→ **REQUIRED ACTION**
Your task is to transcribe, word for word, the line containing "The width and height of the screenshot is (1352, 896)." and all lines that follow it to the end of the entries. Leave out the pictures.

-- -- --

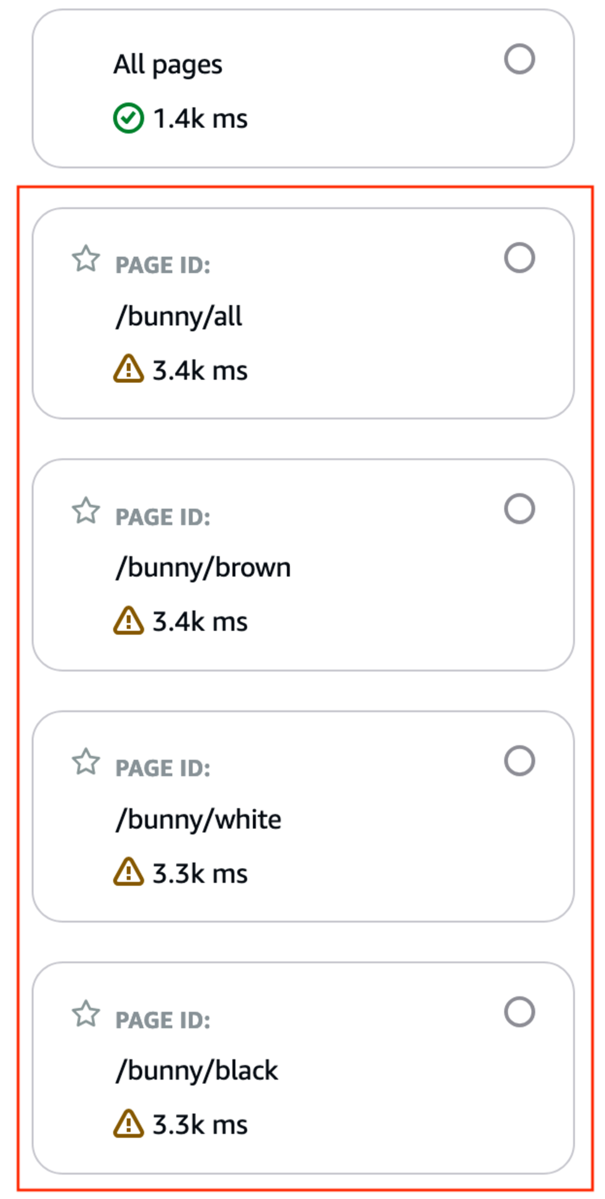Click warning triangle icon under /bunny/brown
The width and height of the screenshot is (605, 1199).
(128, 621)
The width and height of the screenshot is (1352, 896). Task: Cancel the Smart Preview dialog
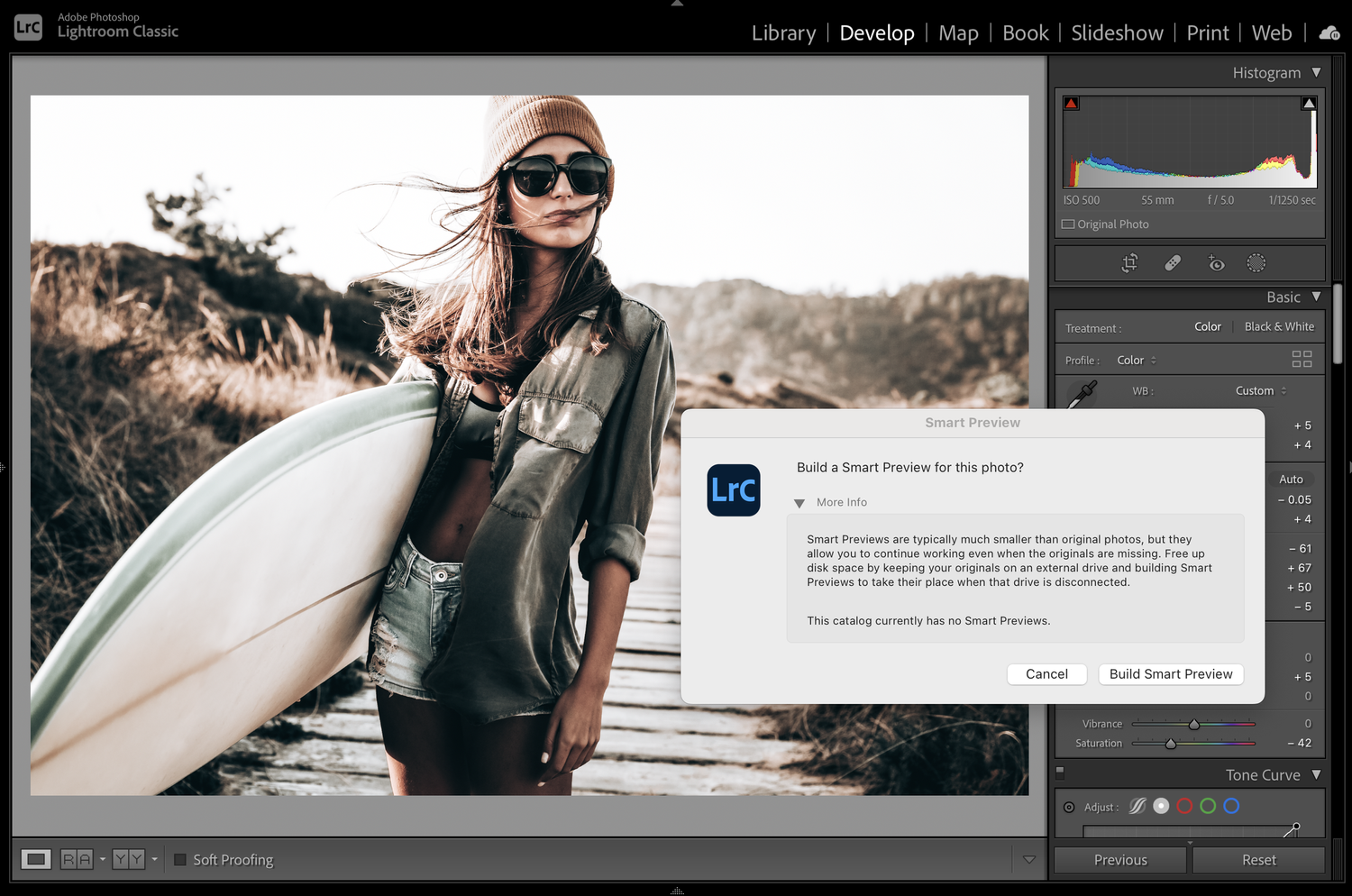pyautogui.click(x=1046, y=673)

-- -- --

→ **SOLUTION**
The width and height of the screenshot is (1352, 896). Task: Cancel the Smart Preview dialog
pyautogui.click(x=1046, y=673)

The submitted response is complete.